Dès que le soleil pointe le bout de son nez un peu partout en France, les médias relancent leur campagne de déstabilisation, en parlant du surtourisme et de tous les effets néfastes de l’industrie.
Mais cela n’empêche pas l’Alliance France Tourisme de tenir un colloque au sein du Sénat pour évoquer une stratégie touristique visant à attirer toujours plus de visiteurs, principalement étrangers et à haute contribution.
L’événement s’ouvrira ce jeudi 3 juillet 2025, avec une première table ronde sur le thème : "De 100 millions de visiteurs à 100 milliards de parts de marché."
Un sujet qui a fait bondir les Acteurs du Tourisme Durable (ATD).
"Nous étions déjà assez critiques sur le totem des 100 millions de touristes, dont l'objectif a été atteint l’année passée, même si ce chiffre ne veut pas dire grand-chose. Nous pensions être débarrassés de ces quêtes et maintenant, nous nous retrouvons avec un nouveau totem : celui des 100 milliards de recettes additionnelles.
Au lieu de viser plus, nous devrions viser mieux," estime Caroline Mignon, la présidente d'Acteurs du Tourisme Durable (ATD).
"Le tourisme est seulement vu à travers le prisme d'un bilan comptable"

"Nous trouvons qu’avec ce débat, les enjeux du secteur sont vraiment vus par le petit bout de la lorgnette. C’est une vision réductrice.
Nous regardons le tourisme seulement à travers le prisme d’un bilan comptable. On ne prend en compte ni les impacts sur les habitants, ni sur l’environnement, et encore moins sur la dimension sociale de l’activité.
Au lieu d’aller chercher des clientèles aux moyens financiers importants, mais éloignées de la France, nous pourrions plutôt convertir des Français qui ne partent pas ou plus.
Certes, le panier moyen serait bien moindre, mais ils sont très nombreux," déplore la représentante d’une partie de l’industrie invisibilisée depuis quelques mois.
Rappelons que, dans le pays qui a inventé les congés payés, le taux de départs des Français stagne, voire régresse depuis quelques années, laissant craindre une "fracture sociale qui s’élargit, avec des difficultés pour partir en vacances", expliquait en 2023 Jean-Pierre Mas.
Améliorer cet indicateur de 10 points, pour le faire passer à 70%, pourrait faire croître les recettes de 20 milliards d’euros.

DONNÉES FOURNIES:
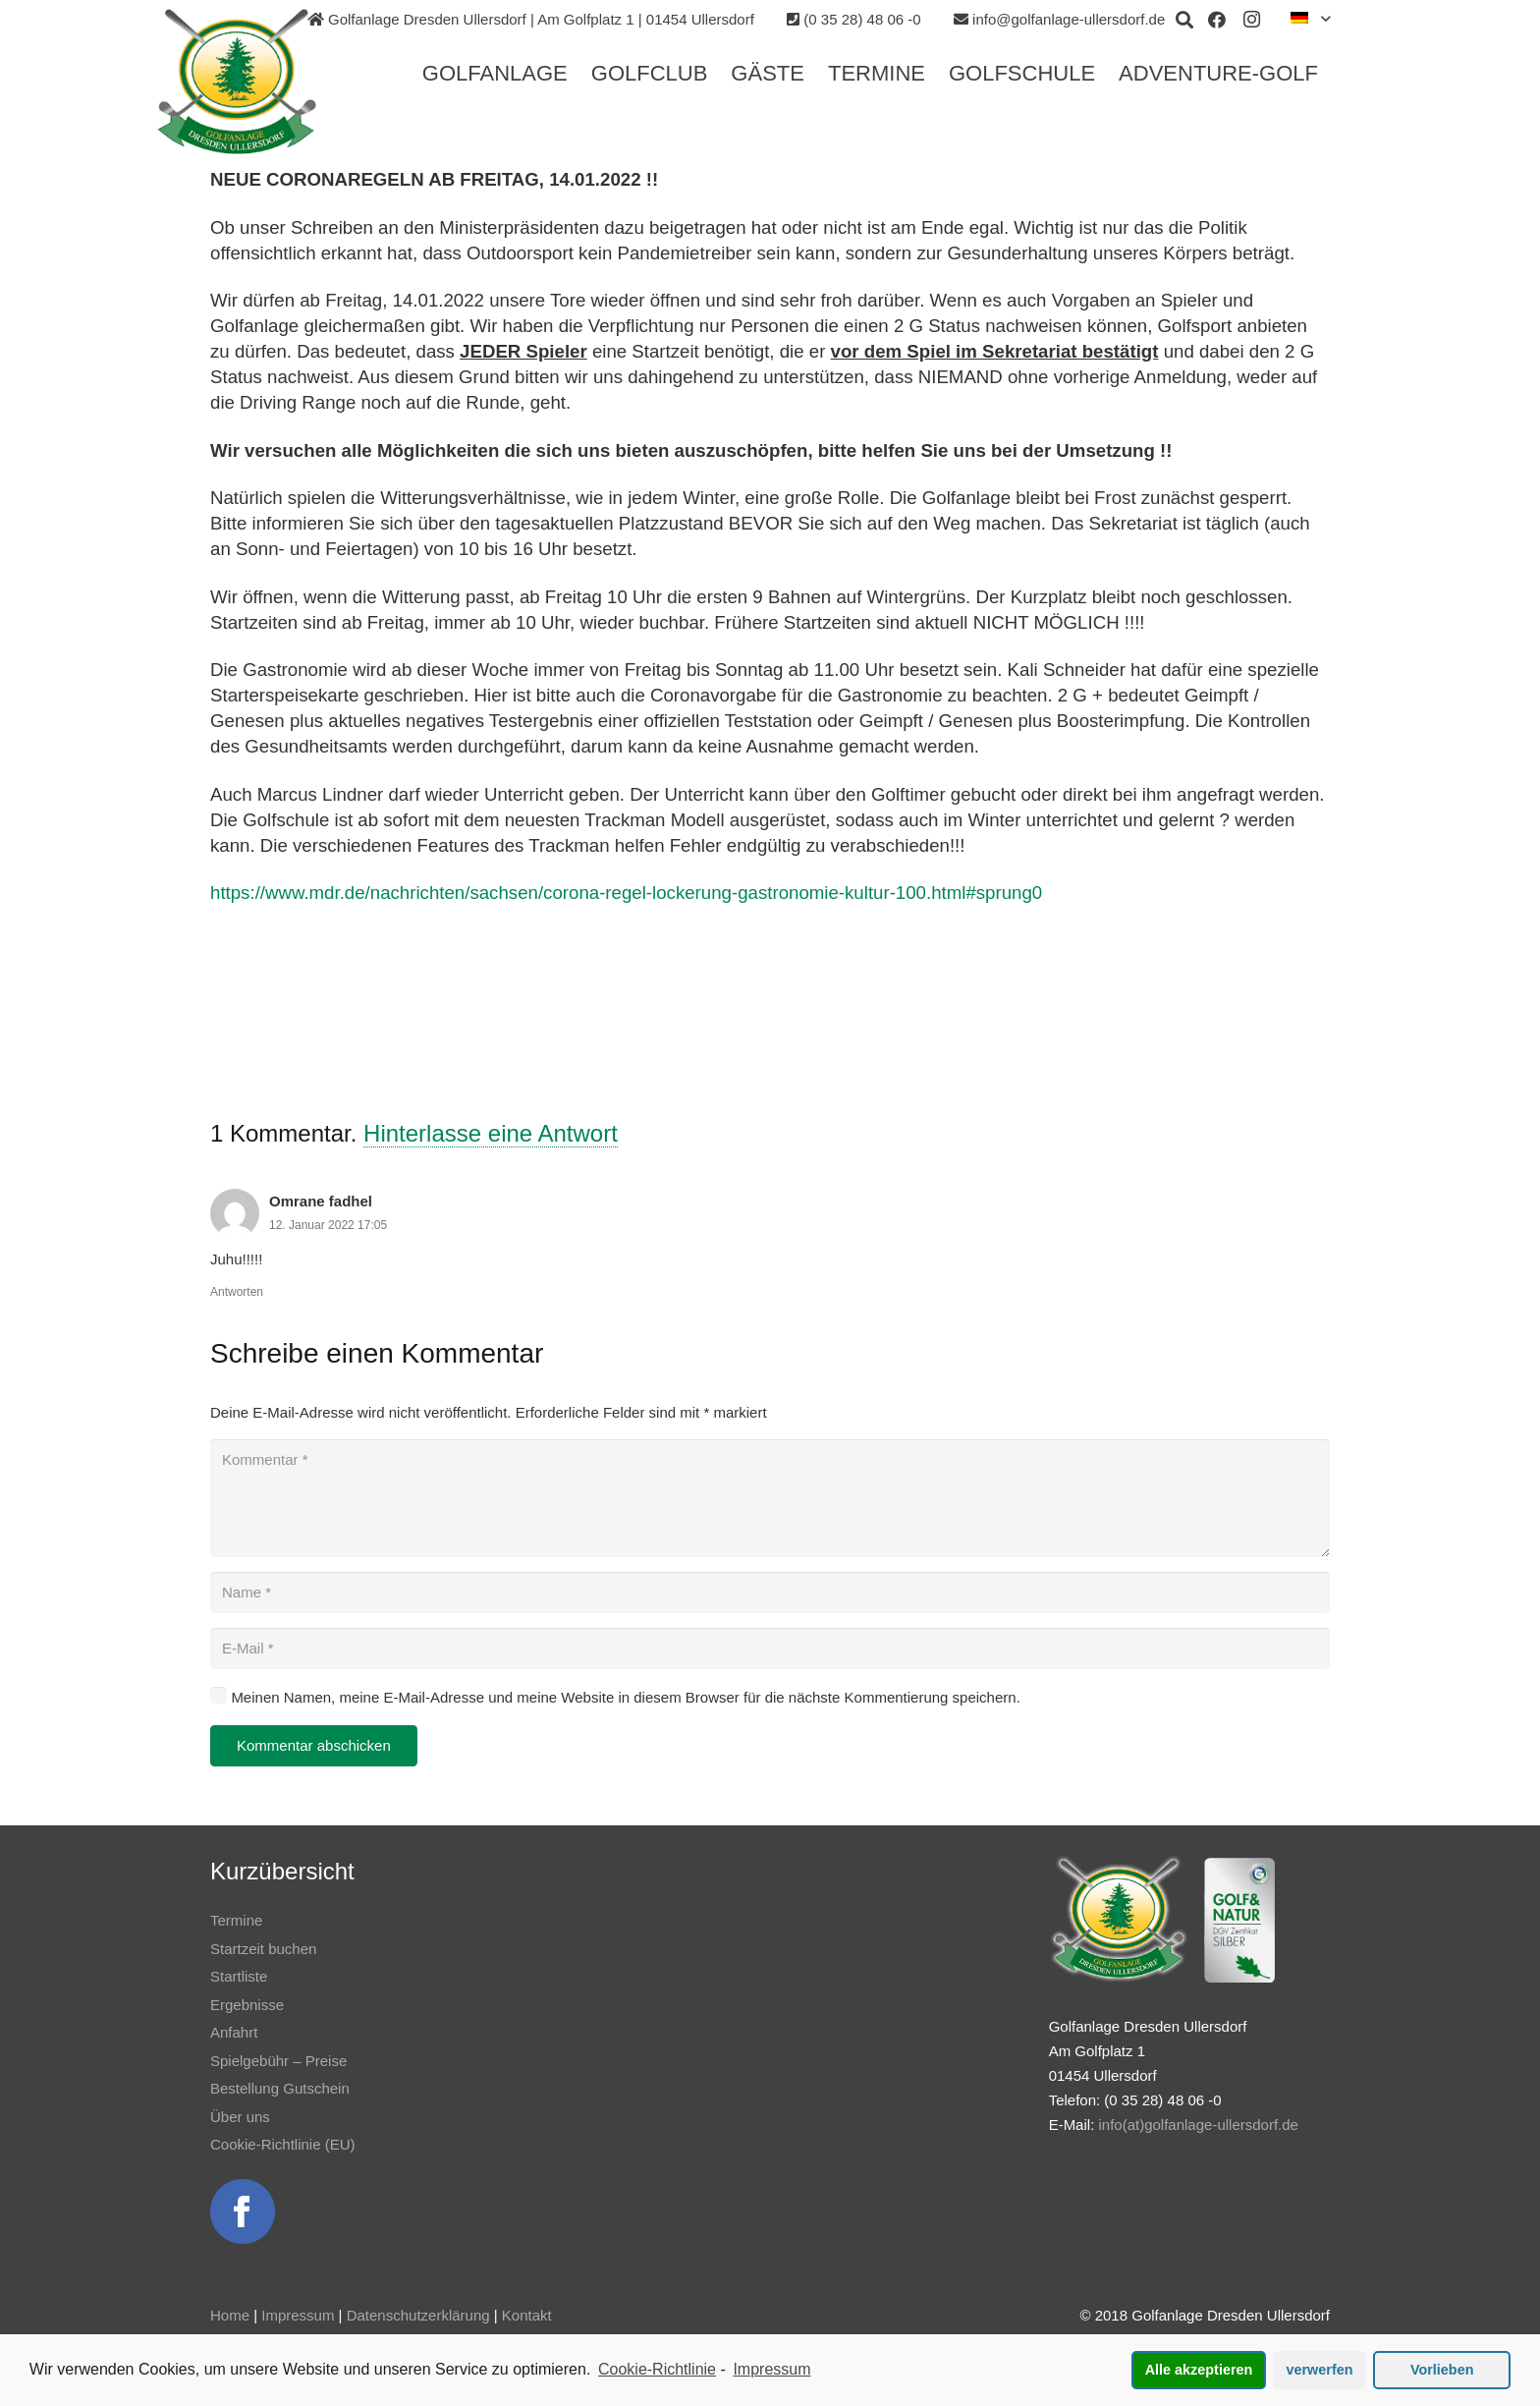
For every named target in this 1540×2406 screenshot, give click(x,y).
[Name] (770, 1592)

CONSIGNES DE L'EXERCICE:
1/ Traduisez en anglais la phrase suivante, tirée de l'article sur la stratégie touristique : « Améliorer cet indicateur de 10 points, pour le faire passer à 70%, pourrait faire croître les recettes de 20 milliards d’euros. »
2/ Modifiez le passage de l'article sur la stratégie touristique qui commence par « L’événement s’ouvrira ce » et s'achève par « les Acteurs du Tourisme Durable (ATD). », en substituant « conférence » à « table ronde ».
Les données fournies ne sont pas nécessaires pour traiter cet exercice.

RÉPONSES RÉDIGÉES:
1/ Improving this indicator by 10 points, bringing it to 70%, could increase revenue by 20 billion euros.

2/
L’événement s’ouvrira ce jeudi 3 juillet 2025, avec une première conférence sur le thème : "De 100 millions de visiteurs à 100 milliards de parts de marché."
Un sujet qui a fait bondir les Acteurs du Tourisme Durable (ATD).